When Smallfry was new and I was determined to be a Good Mum, I bought Gina Ford’s Contented Baby Book. Fucking Gina Ford. It’s the only book I’ve ever burned and I took delight in watching the pages curl and disintegrate in the flames. Gina’s timetable induced near psychosis as I desperately tried to get the curtains open at 7.30am, me showered and dressed by 8am, baby fed and cleaned and dressed by 8.30am and on it went, a relentless routine of bullshit which, given I had a baby who needed breast fed every hour and a half because she was allergic to everything, I was always behind. I was late, properly late, for the first time in my adult life when I was supposed to be in control. Of course that was bullshit too, the only one of the three of us who was in control was Grace herself and that’s not changed.

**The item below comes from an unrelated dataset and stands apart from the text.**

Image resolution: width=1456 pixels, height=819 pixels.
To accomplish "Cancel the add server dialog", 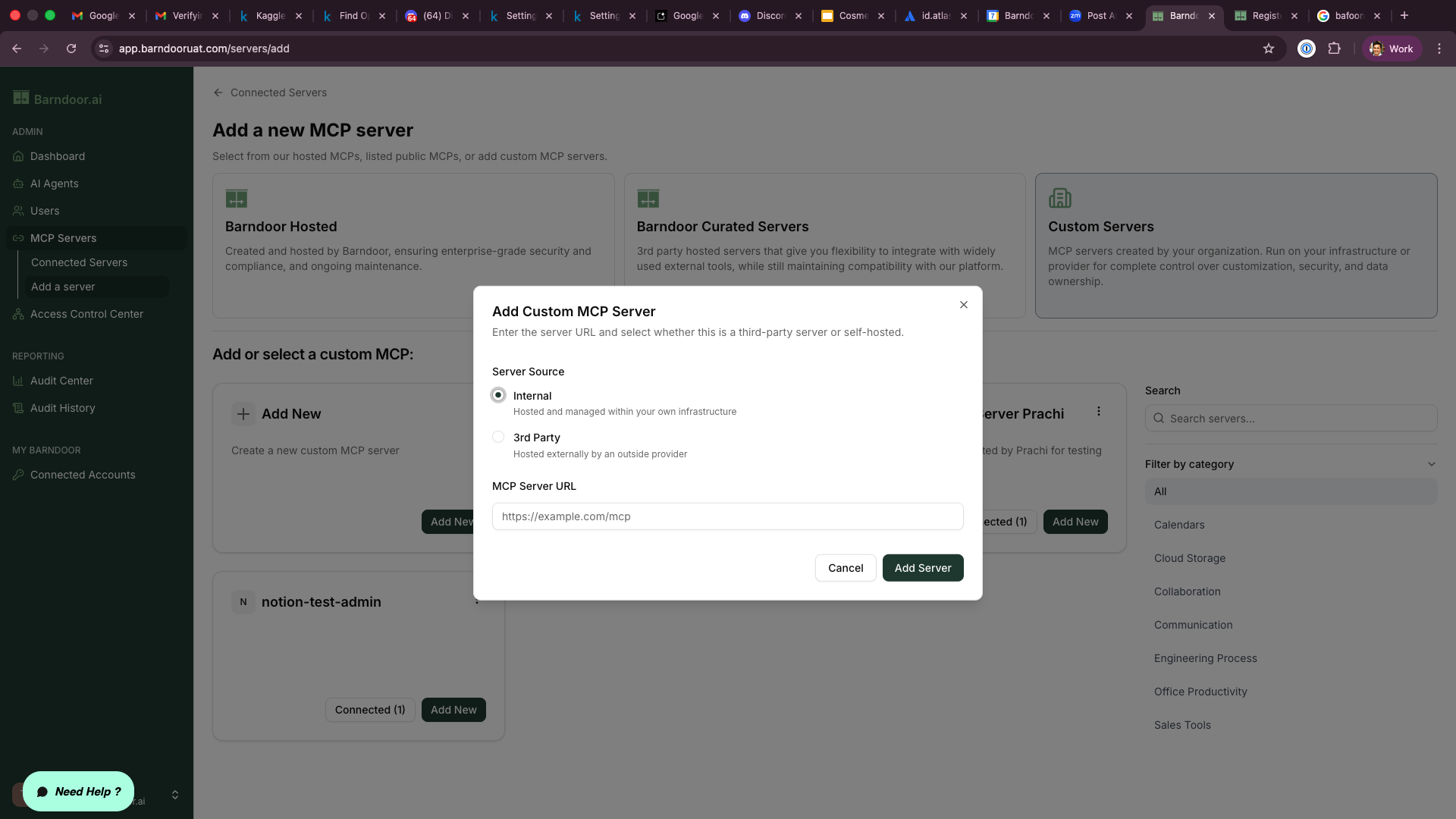I will [846, 568].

I’ve visited inhospitable places in the midst of civil insurrection; I’ve negotiated with foreign governments; I’ve moved houses more times than I can remember; my divorce was so rock and roll it had its own theme tune, but nothing, and I mean nothing in the entire world has made me more stressed than the school run. A goal oriented parent versus a child intent on arranging all of the Palace Pets by order of Disney Princess is an epic battle of wills.

I get up every morning at 6.15am. We don’t leave the house until 8.30am, usually screeching down the road, the Jag on two wheels as we round the corner on to the promenade, relying on friends texts to let me know if there’s a speed trap on the half mile drive to school. Yes, the half mile drive. It’s ludicrous. We’re never on time.

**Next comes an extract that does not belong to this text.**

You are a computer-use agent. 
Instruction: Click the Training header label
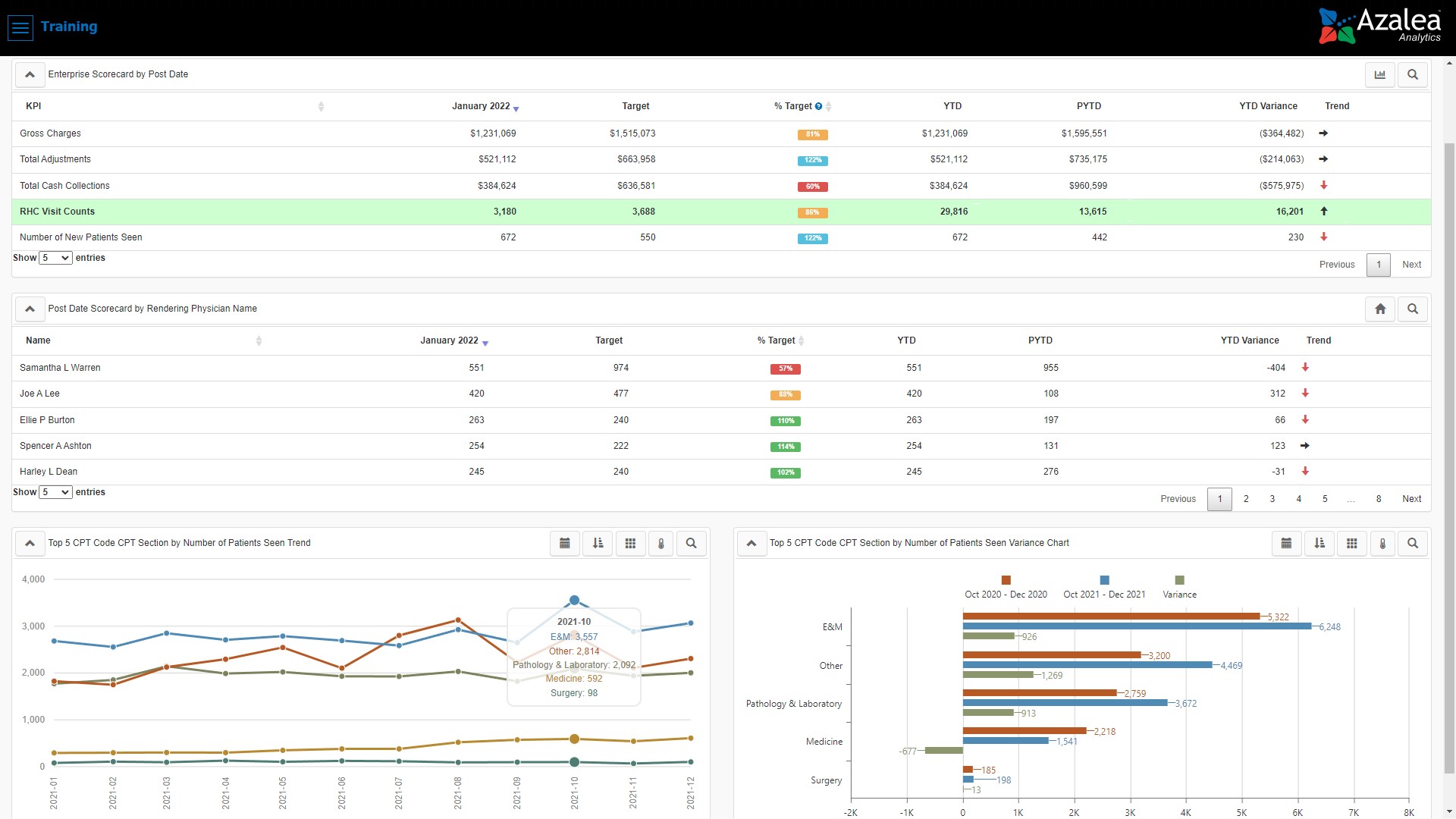(70, 27)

Breakfasted, showered, coiffed, coffeed, overnight emails checked and answered, the plethora of school accoutrements packed and stacked by the door, I’m ready to go at 7.45am; all she has to do is get dressed. Much like her father, Smallfry can contrive a Silicone Gun Moment every morning, and every morning, Groundhog like, I find myself at the foot of the stairs in an aneurism inducing rage that this is another late day and Charlie and Fucking Lola is not more important than getting dressed.

“Chill out Mama, I’ll be ready in five” and the child descends the stairs, the image of her mother, the image of her father and every morning, as I age five minutes for every one that passes, I promise myself tomorrow will be different…

2 thoughts on “Timing is everything

  1. You have succinctly and accurately captured my fifteen years of marriage and my most recent year as a parent. You are not alone my punctual friend. For a decade and a half I have plotted, manipulated, bullied, and begged my wife to be on time and understand my compulsion to respect the time of others by being on time. All to no avail. I wish you luck that you one day find the key that has escaped me.